Donate
Ad Marginem

В окопах Первой мировой: 1914 –1918. Отрывок из биографии Людвига Витгенштейна

Мы публикуем главу из книги Эдварда Кантеряна «Людвиг Витгенштейн», рассказывающую о религиозности философа, увлечении Толстым во время пребывания на Восточном фронте и мыслях, записанных в окопах Первой мировой войны.

Книга выходит в серии «Критические биографии» в рамках совместной издательской программы Музея современного искусства «Гараж» и издательства Ad Marginem.

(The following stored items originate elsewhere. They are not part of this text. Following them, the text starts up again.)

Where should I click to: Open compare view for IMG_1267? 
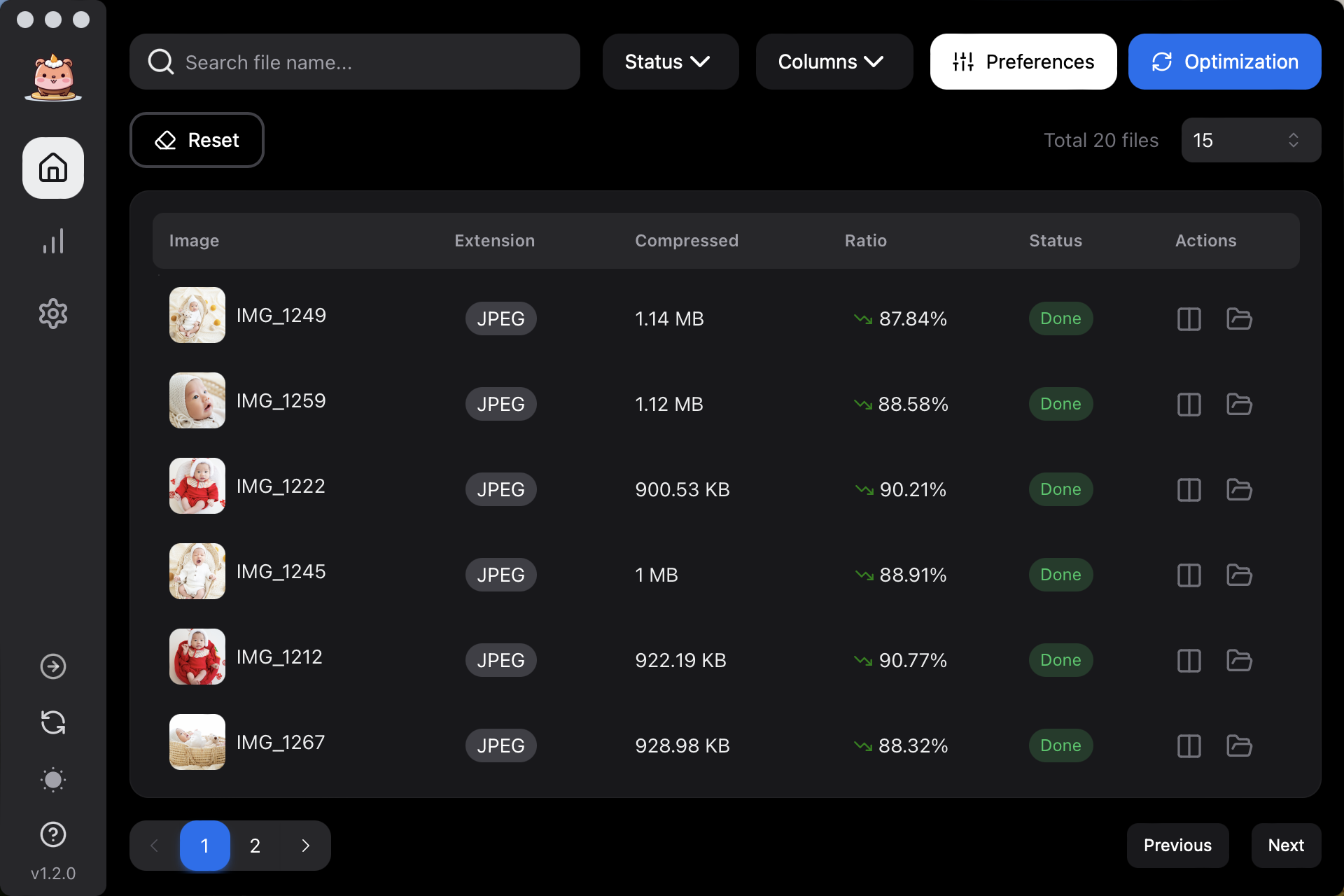1189,746

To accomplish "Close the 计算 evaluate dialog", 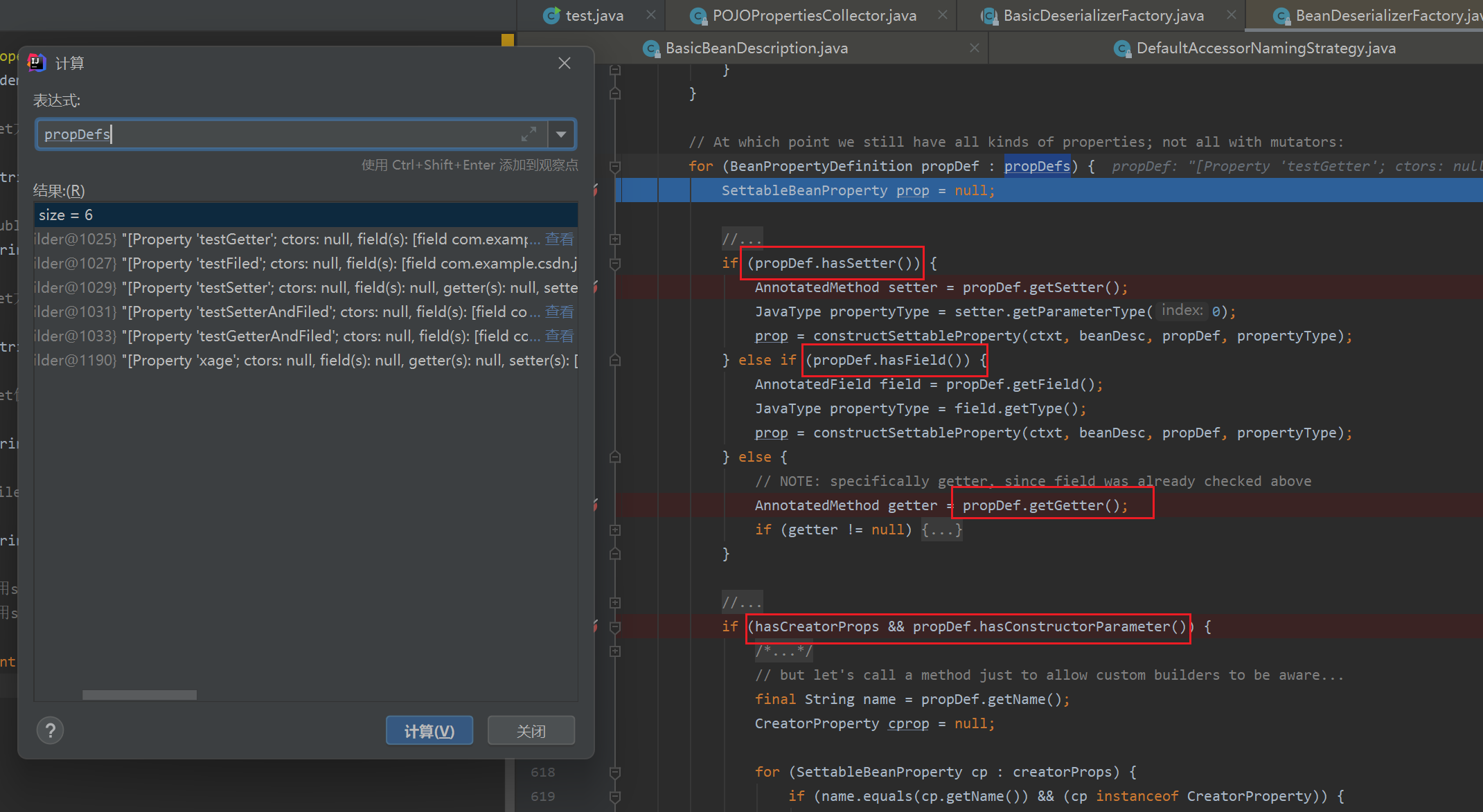I will click(x=565, y=64).
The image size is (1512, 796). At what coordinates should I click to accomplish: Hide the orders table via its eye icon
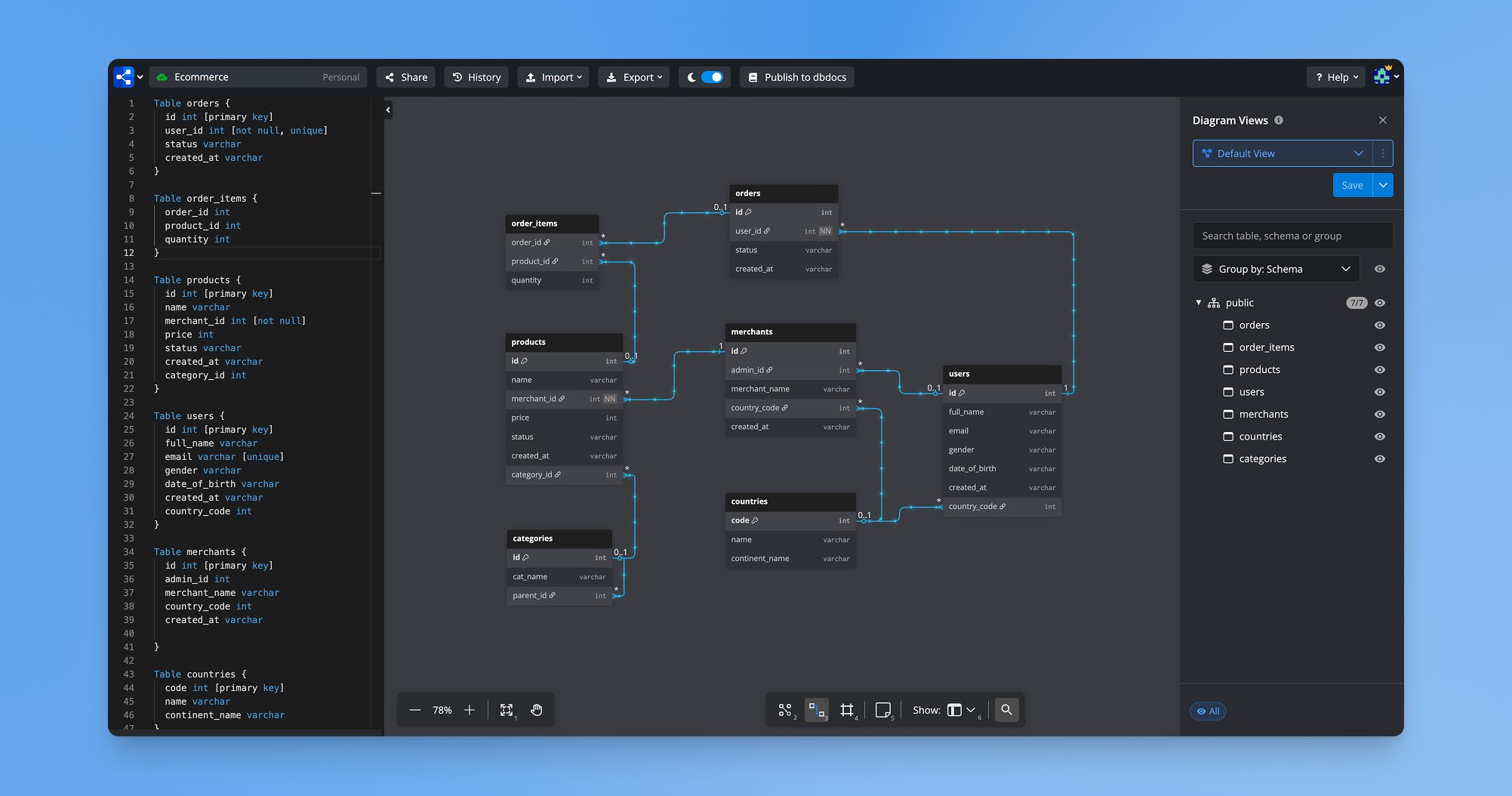click(1380, 325)
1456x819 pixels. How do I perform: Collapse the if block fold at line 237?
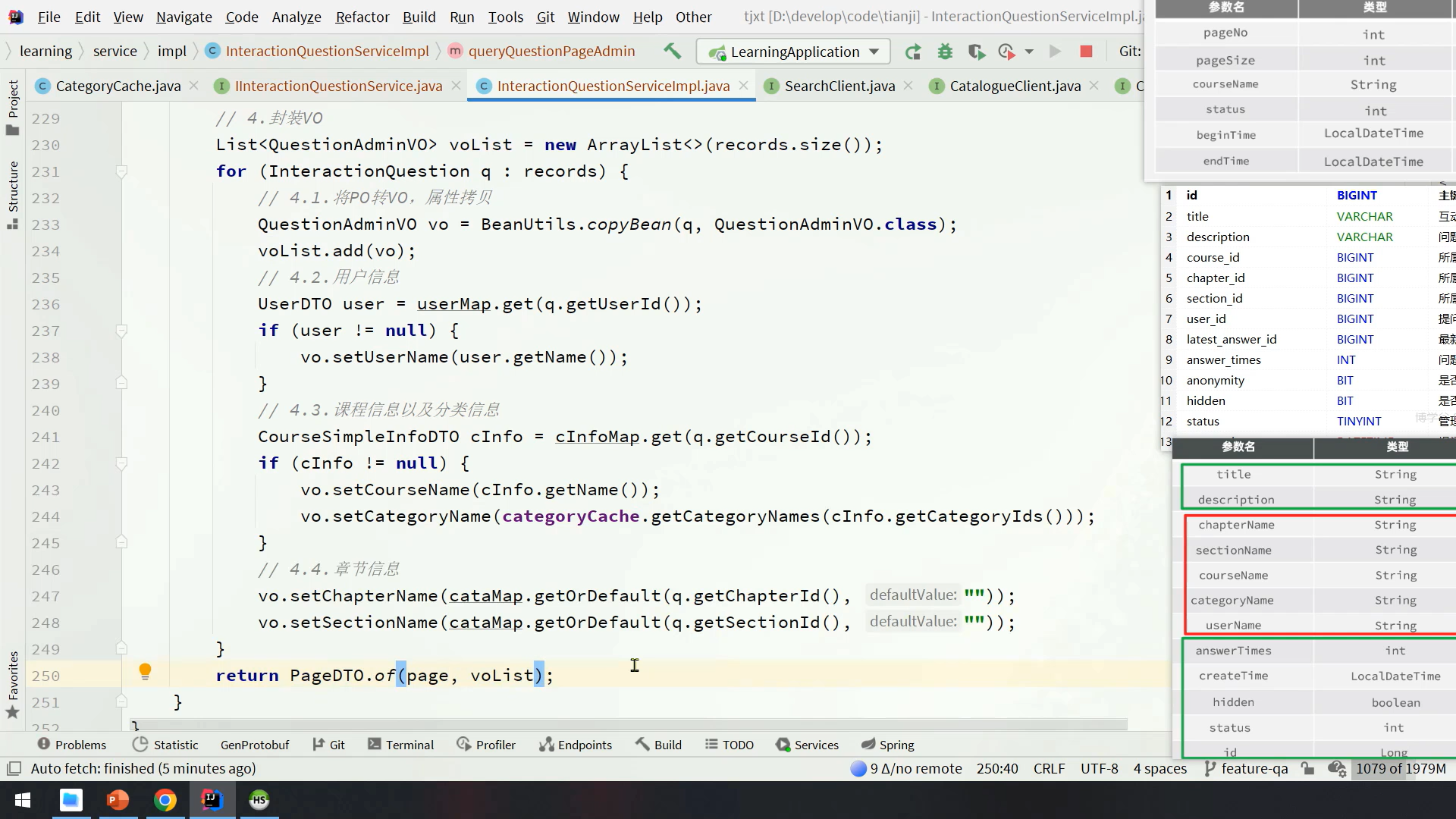[x=121, y=331]
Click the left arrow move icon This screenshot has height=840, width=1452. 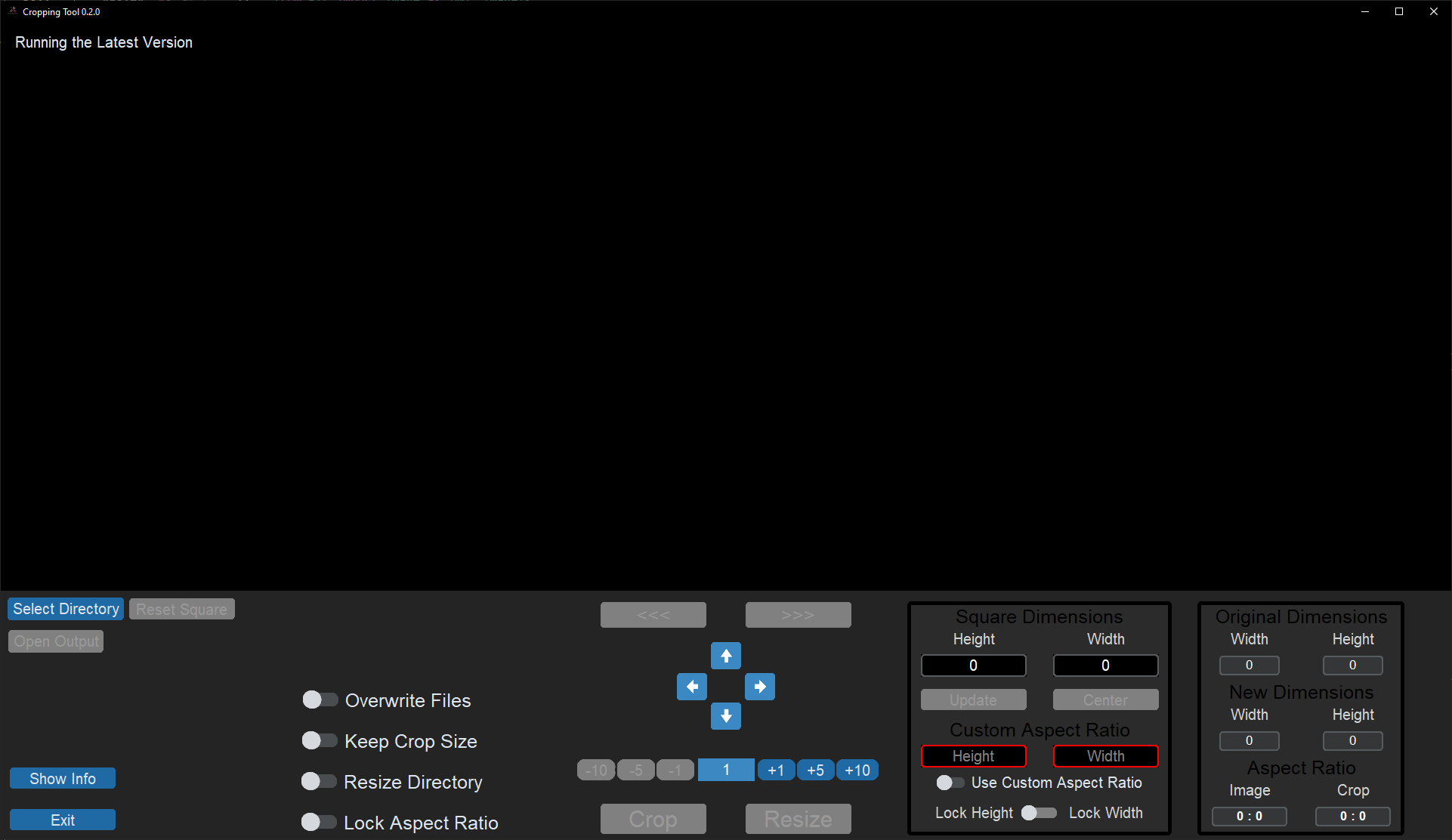[x=691, y=687]
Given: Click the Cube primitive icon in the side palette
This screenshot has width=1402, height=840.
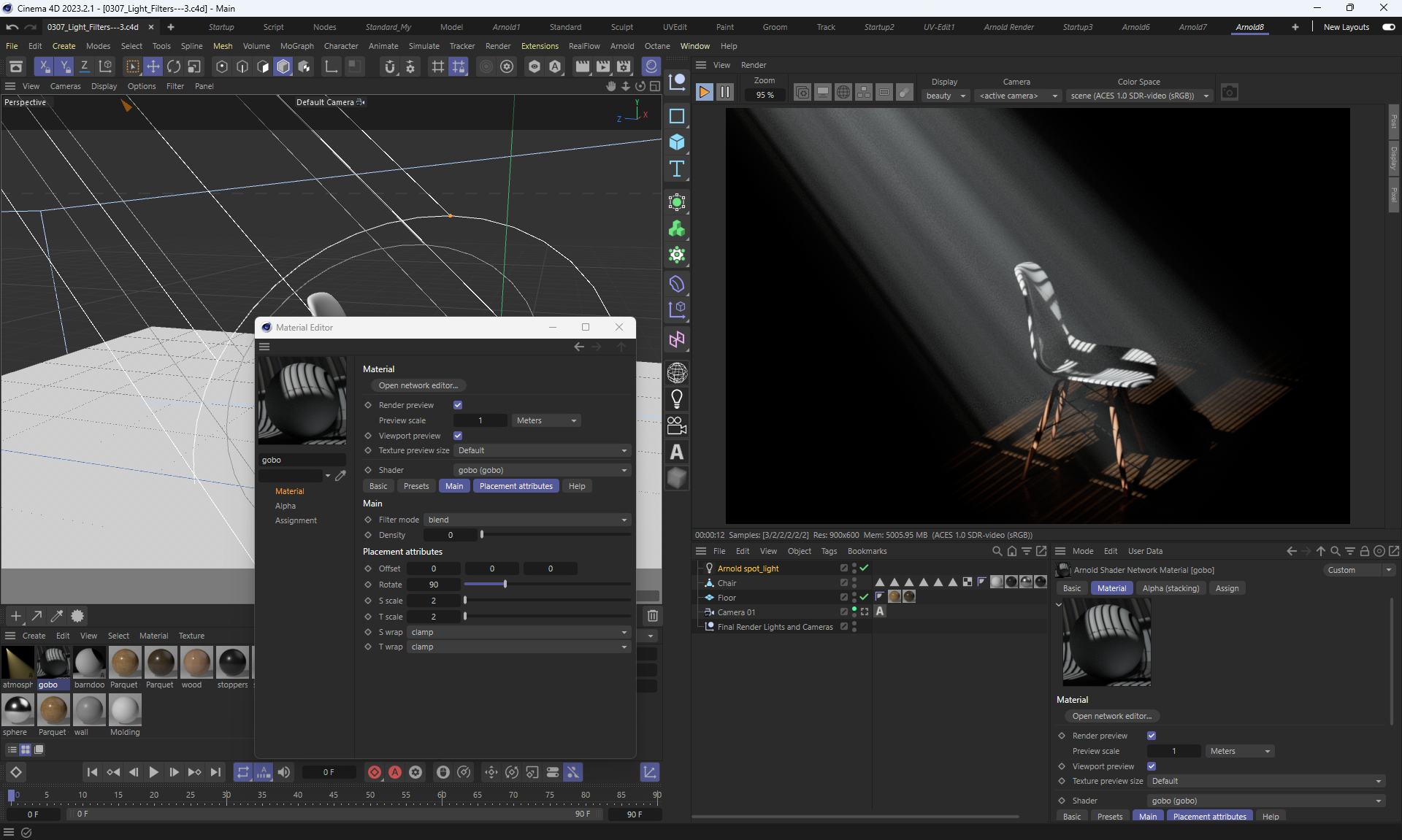Looking at the screenshot, I should tap(677, 142).
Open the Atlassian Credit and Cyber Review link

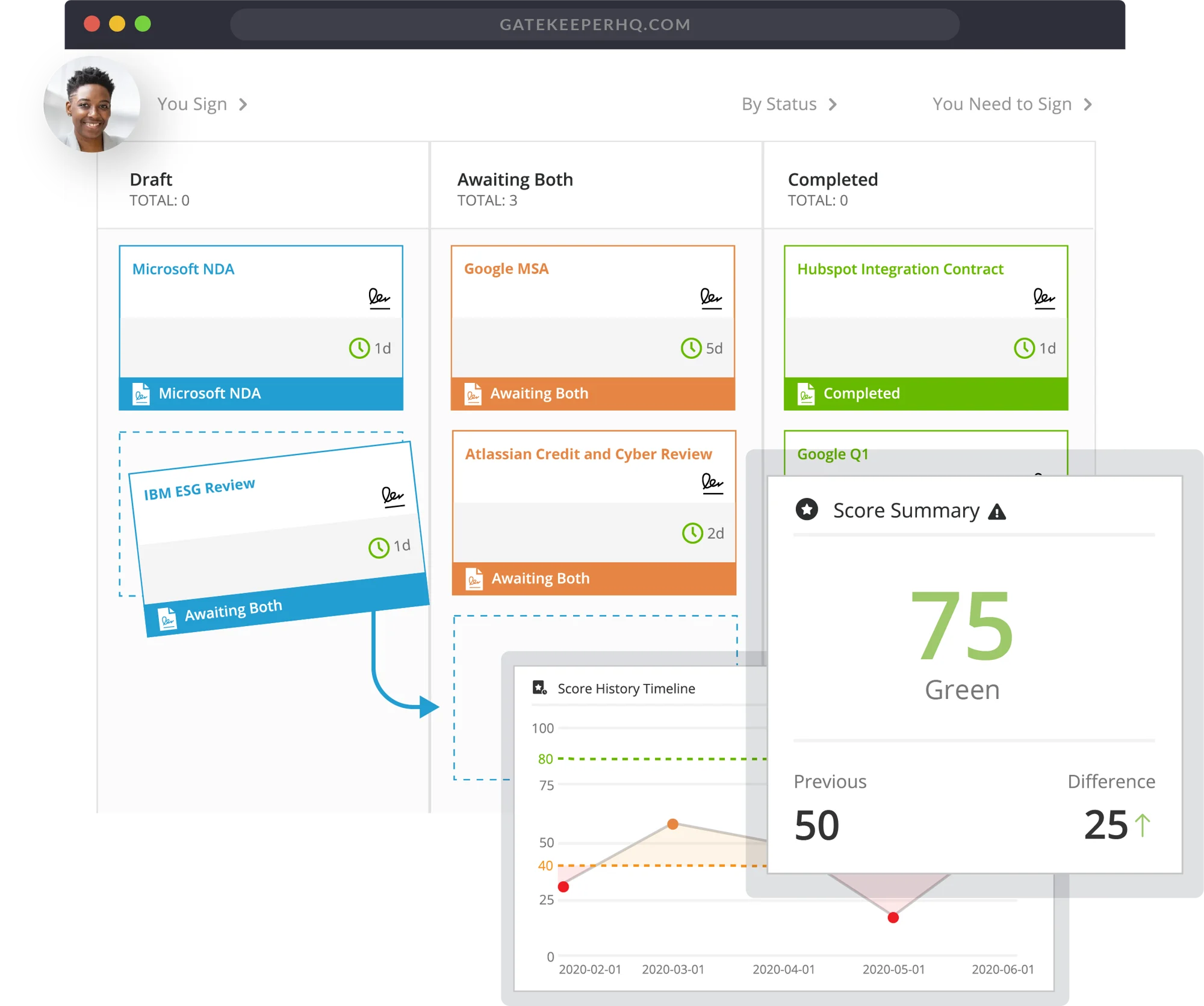pyautogui.click(x=588, y=454)
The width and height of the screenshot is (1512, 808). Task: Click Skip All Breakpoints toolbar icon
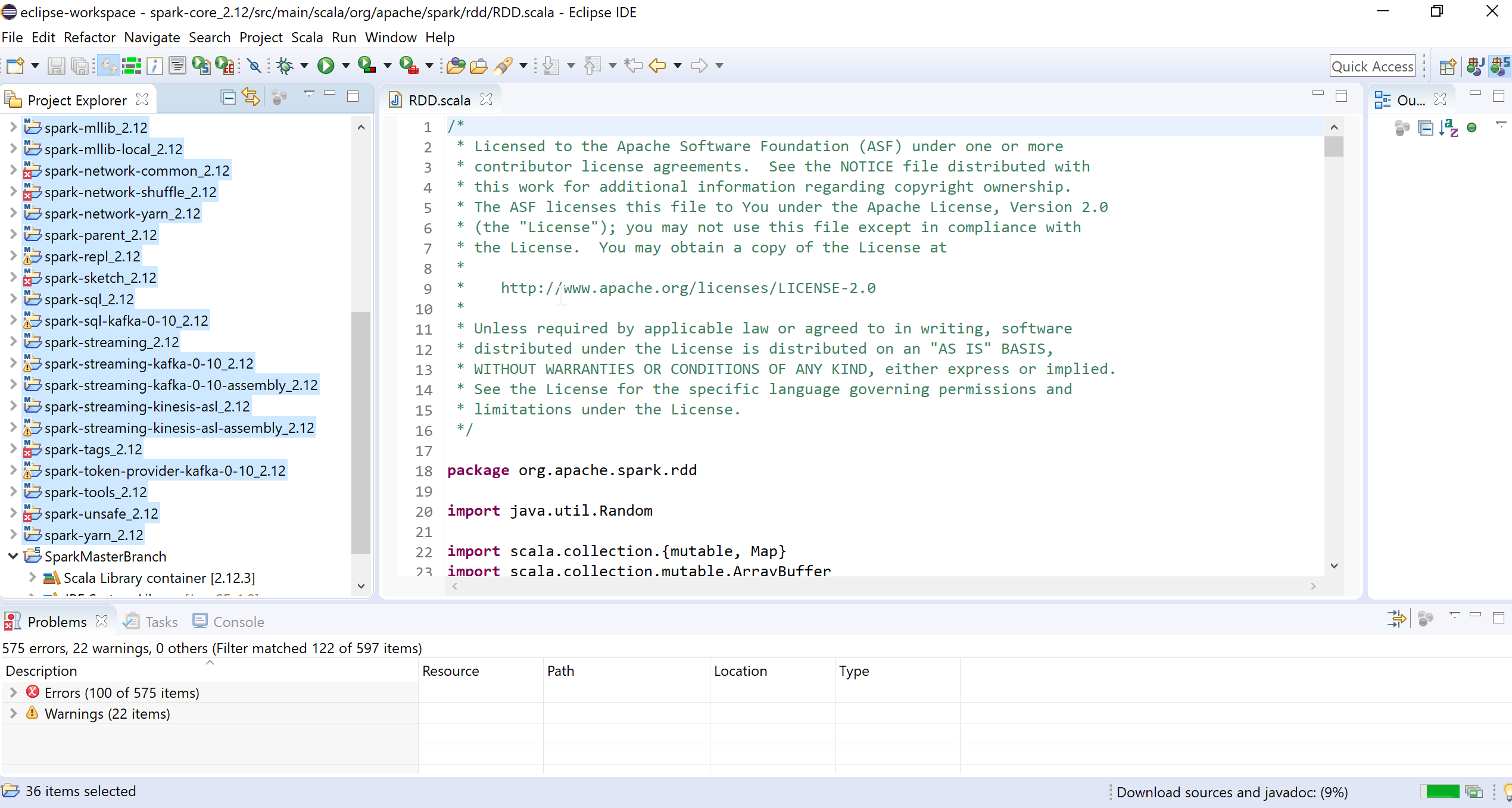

В окопах Первой мировой: 1914 –1918


Эдвард Кантерян «Людвиг Витгенштейн»
Эдвард Кантерян «Людвиг Витгенштейн»

28 июля 1914 года Австрия объявила войну Сербии. Витгенштейн был непригоден к военной службе из–за грыжи, но 7 августа все равно записался добровольцем. Спустя два дня он начал работу над самой ранней из сохранившихся рукописей «Трактата», — теперь она фигурирует под номером MS 101 (опубликована в: «Тетради 1914–1916»). В течение всей войны он продолжал заниматься философией. Его метод — и тогда, и позднее — состоял в том, чтобы записывать приходившие в голову мысли в записную книжку в форме отдельных, но тем не менее взаимосвязанных заметок. Иногда это были одно-два предложения, содержавшие высококонцентрированную мысль, траектория которой указывалась, но без приведения подробностей. Витгенштейн напишет не менее пяти рукописей, прежде чем летом 1918 года сочтет книгу законченной. Таким образом, он сочинил весь «Трактат» во время войны, находясь на фронте, иногда в окопах, во время передышек между страшными боями. Военный опыт оставил свой отпечаток и на авторе, и на его книге. Он не повлиял на работу Витгенштейна над основаниями логики и языка, но последние страницы «Трактата» были посвящены этике и мистике — темам, за которые Людвиг взялся во время войны.

Витгенштейн пошел служить из патриотических чувств, веря, что он должен защищать свою страну, но, в отличие от большинства соотечественников, не разделяя энтузиазма в отношении войны, которая привела к бессмысленной гибели миллионов людей. Он писал в дневнике:

«Мне кажется, по сути очевидно, что нам не одолеть Англию. Англичане — лучший народ на земле — не могут проиграть. Мы, однако, можем и должны проиграть, если не в этом году, то в следующем. Мысль, что наш народ будет разбит, вгоняет меня в жуткую депрессию, потому что я абсолютнейший немец» (MS 101, 25 октября 1914 г. Все ссылки на рукописи отсылают к рукописному наследию Витгенштейна. Nachlass. Bergen and Oxford, 2000).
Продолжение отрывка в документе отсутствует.